Conocí a José Luis Penado a finales de los años ochenta, en Pontevedra, donde había nacido en 1928, en plena Dictadura primorriverista, cuando el arte y la vida de las vanguardias se daban la mano y la ciudad asistía al auge de una generación mágica, la de los Souto, Maside, Colmeiro o Laxeiro, pensionados por la Diputación para vivir en Madrid o en París y Castelao reafirmaba su liderazgo cultural, estético y político. En ese contexto, el camino de nuestro hombre pudo haberse impregnado de arte y, sin embargo, su llegada a él fue tan azarosa como la de algunos de los mitos que revolucionaron la escultura moderna desde la soldadura autógena y el hierro, desde la metonímica herrumbre de cualquier obrero que estetiza la vida sin la conciencia de que la creación también le pertenece. Fue el caso de Julio González o de David Smith -dos de sus grandes referentes en el futuro-, capaces de generar una Edad de hierro en la escultura de las vanguardias y posibilitar la renovación del arte del siglo XX. Y fue el caso de José Luis Penado, que, con el hierro, hizo su pequeña revolución igualmente en Galicia. Pero la historia había comenzado en la emigración venezolana, cuando era el encargado de un taller de soldadura y trataba de dar vida al sintético retrato de un amigo en filamento metálico. En el corazón de esa anécdota, que me relató un día, nació el artista y escultor, cuyo desarrollo proyectual -que gira en torno al trabajo metálico, al ensamblaje y a sus secretos- transcurrió en su ciudad natal, desde mediados de los sesenta.
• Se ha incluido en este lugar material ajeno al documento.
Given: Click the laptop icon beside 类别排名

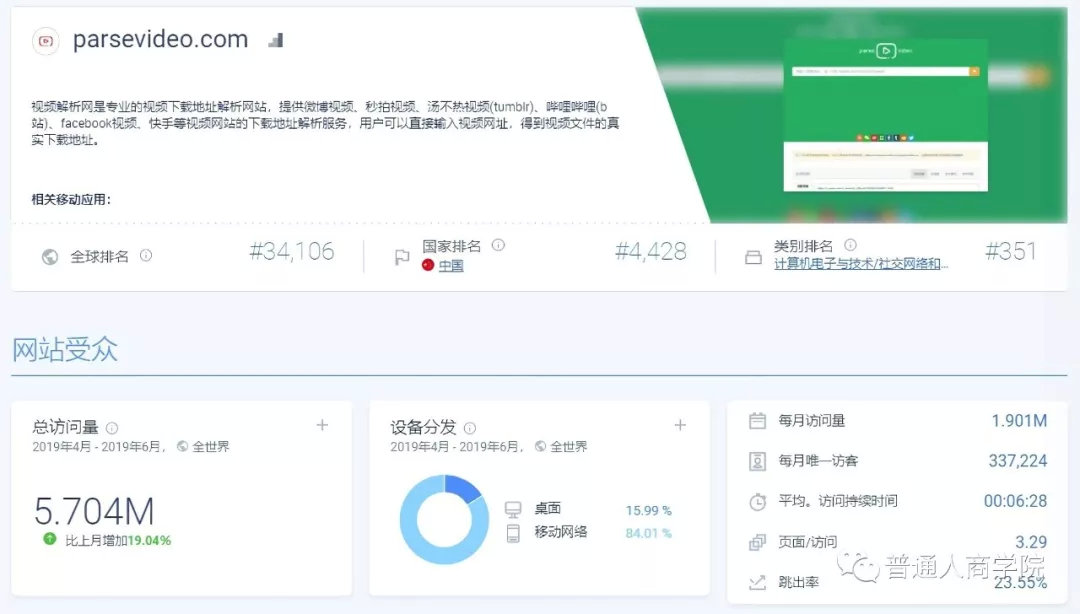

En uno de los textos que escribí sobre su obra, hace varios años, recordaba que Penado conocía como nadie los resortes de la soldadura y los enigmas tantas veces difíciles del material que modela, ensambla y reconvierte al que ha logrado dotarlo de una condición frenética de imaginación creadora.

Las primeras obras de los años sesenta, las más sintéticas, desvelan unas iconografías esquemáticas que no dejan de evocar la rotundidad de las experiencias de Picasso y González cuando pretendían dibujar en el aire con el hierro filamentoso. Penado descubre en ellas la fuerza expresionista y simbólica de sus recurrentes iconografías populares al igual que las inconcreciones del vacío, a fin de elevar el hierro a una dimensión trascendente. En los años posteriores su trabajo se hace más elaborado y aparece esa vocación humanista que definirá a unos personajes que se mueven entre la alegoría y al símbolo.

Será en los años ochenta cuando el escultor logre su mayor talento creativo en la concreción de una serie de tipologías del entorno de sus preocupaciones -donde los toreros y el toro ocupan un lugar especial, entre pescadores, bailarinas y escenografías que protagoniza cualquier mujer, hombre o niño e incluso un simple árbol-, al tiempo que acopla lenguajes de corte figurativo, donde el esperpento valleinclanesco cobra fuerza y sus figuras ejemplifican situaciones antinómicas. En las nuevas poéticas, asocia el bronce al hierro y el resultado refuerza el peso de la luz y la pátina del tiempo que dota de presencia histórica a los personajes.

Más tarde, Penado inicia sus experiencias pictóricas con el acero y el bronce y lleva estos materiales a la poética sorprendente del paisaje, experiencia que se enriquece en los últimos años con la incorporación del estaño y del color, que denomina formas, presencias, al fin, de una mirada abstracta de la naturaleza. Sin embargo, en la identidad de sus iconografías, el clasicismo, ya sea de corte lúdico o dramático, además de marcar su permanencia en el tiempo, define el sólido peso de las sombras y un aire que atraviesa el metal y fija su silueta en el espacio de la oscuridad nocturna. Su Monumento al árbol, en la Plaza de Barcelos pontevedresa, es un homenaje a la posibilidad de dibujar en ese aire, tal como Julio González lo había imaginado, al decir de Rosalind Krauss. Su obra, como sucede con los grandes artistas, será la huella permanente de su presencia espiritual y estética entre nosotros.